Daher wird Jesaja nicht nur die zukünftige Errettung des Volkes Gottes gezeigt, sondern auch das über Israel verhängte Gericht, wie der Assyrer, „die Rute meines Zorns“, es zertreten wird gleich Straßenkot (vgl. Kap 10, 5+6). Dann wird der Überrest umkehren (V. 21), wie der Name des Sohnes des Propheten – Schear-Jaschub – besagt (vgl. 7,3). Es ist sehr ermutigend für einen Knecht Gottes in einer solchen Zeit, daß sein eigener Sohn einen solchen beziehungsvollen Namen trägt.

Wie verschiedenartig und passend sind doch die Methoden, mit denen der gepriesene Gott den Knecht in Seinem Dienst erquickt und befestigt.

Nach dem Einblick in den Zustand und die Segnungen des Überrestes im Einzelnen (bis zum Ende von Kap 12) werden dem Propheten der Aufstieg und der Fall Babels geoffenbart (Kap 13 u. 14 bis Vers 27). Es ist bemerkenswert, daß Babel zu jener Zeit geschichtlich völlig unbedeutend war; aber der Geist Gottes urteilt nicht nach menschlichem, sondern nach Seinem eigenen Maßstab und unterweist Seinen Knecht, wie Er Babel einschätzt und wie böse die Grundsätze waren, die es entwickelt hatte. Diese Art und Weise, wie dies geschieht, verdient unsere volle Aufmerksamkeit, weil sie uns zeigt, wie ein Knecht Gottes für die Zeiten und Umstände, in die er gestellt ist, zubereitet wird.

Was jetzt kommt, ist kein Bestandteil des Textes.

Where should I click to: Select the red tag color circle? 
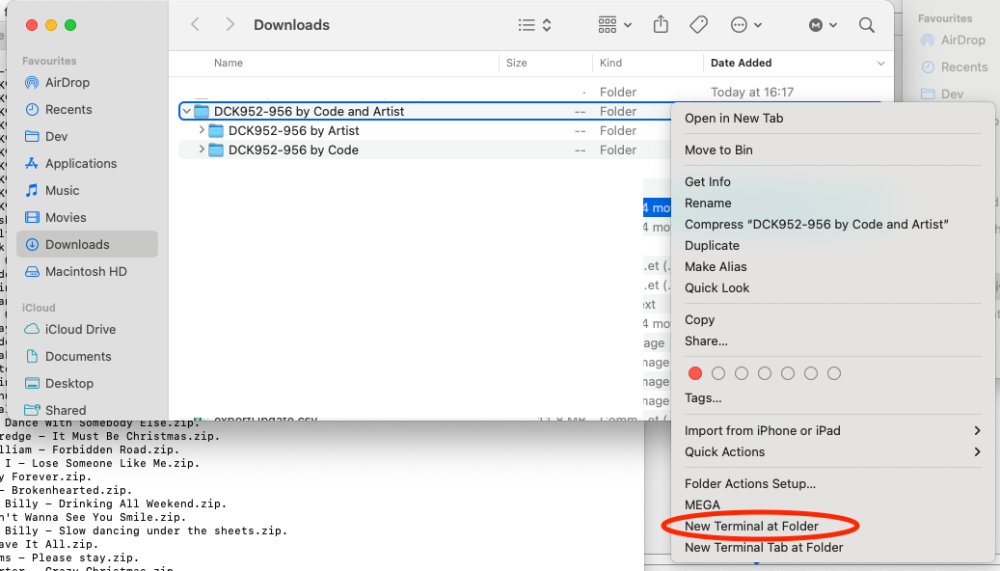tap(695, 373)
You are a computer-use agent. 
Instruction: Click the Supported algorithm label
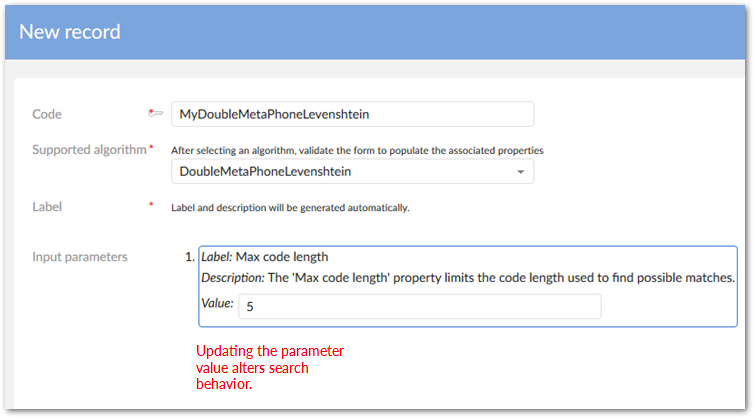[89, 150]
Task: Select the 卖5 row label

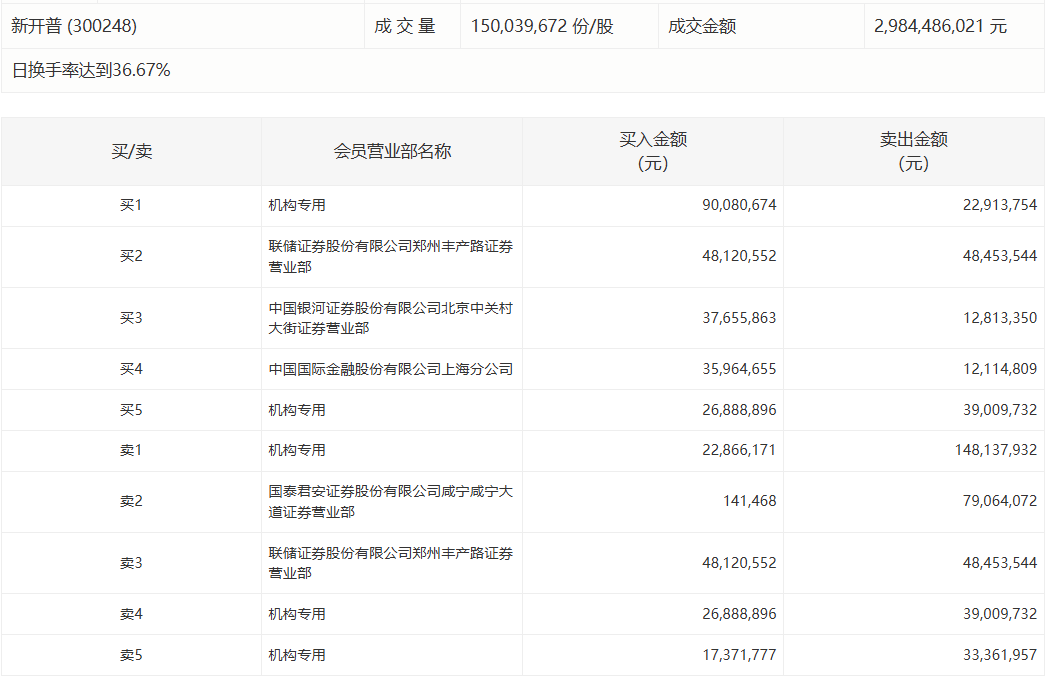Action: pos(131,655)
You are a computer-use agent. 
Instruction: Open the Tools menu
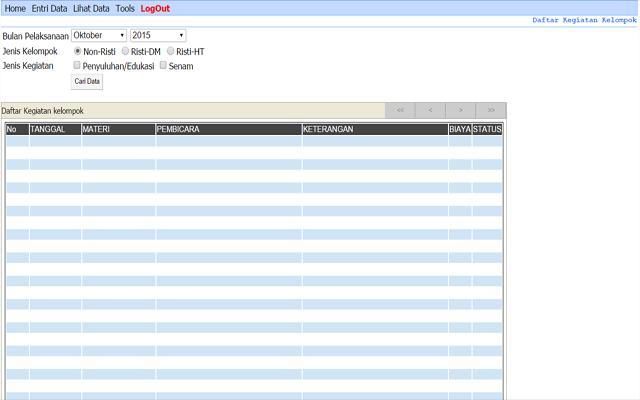[x=125, y=8]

Jesaja betritt nun einen neuen Zeitraum, Hiskia hat den Thron bestiegen, durch ihn wird Juda Rettung erlangen; aber erst muß das Gericht kommen. Der Prophet schildert zunächst in einer kurzen Zusammenfassung die Leiden Israels und die Wiederherstellung des Überrestes (Kap 14,28–32). In alledem müssen ihm in solchen Zeiten das Wort und der Ratschluß Gottes zur eigenen Belehrung und Bewahrung gereichen, wenn er die ihm verordnete Aufgabe gottgemäß lösen will. Erst hernach wird gezeigt, wie umfassend er für diesen Platz zubereitet und wie sehr er mit den Absichten Gottes vertraut war. Für einen Diener, der – wie Jesaja – in der Herrlichkeit der Gegenwart Gottes zur Ruhe gelangt ist, gibt es nur eine wirksame Vorbereitung: die Erziehung durch das Wort; und Jesaja erfährt in der Folge (Kap 15 bis 36), was Juda und die mit ihm in Verbindung stehenden Nationen in den Augen Gottes sind. Nachdem ihm auch das Gericht Gottes über Moab, Damaskus, Äthiopien und Ägypten – eingeleitet durch die assyrische Macht – gezeigt worden ist, tritt er selbst als Zeuge der Leiden, die sie erdulden würden (Kap 20,2) auf, indem er das Sacktuch von seinen Lenden löst, seine Sandalen von seinen Füßen zieht und nackt und barfuß einhergeht. So erfährt er im Vorbild am eigenen Leibe dieselben Leiden, die er den Aufsässigen und Gedankenlosen prophezeit; unverdient erduldet er was sie verdientermaßen erdulden müssen, und das, obwohl es sich um Ägypten handelt. So wird er zu einem lebendigen Selbstzeugnis dessen, was er bewußt und mit Anteilnahme voraussagt. Das ist eine sehr notwendige Übung für den Propheten, der damit die dritte Stufe seiner Erziehung – nach der Ruhe in der Herrlichkeit Gottes und der Gewißheit, daß Gottes Gedanken auch durch seine Nachkommen bezeugt werden würden, nunmehr das persönliche Leiden als Darstellung des prophetischen Wortes – erreicht hat.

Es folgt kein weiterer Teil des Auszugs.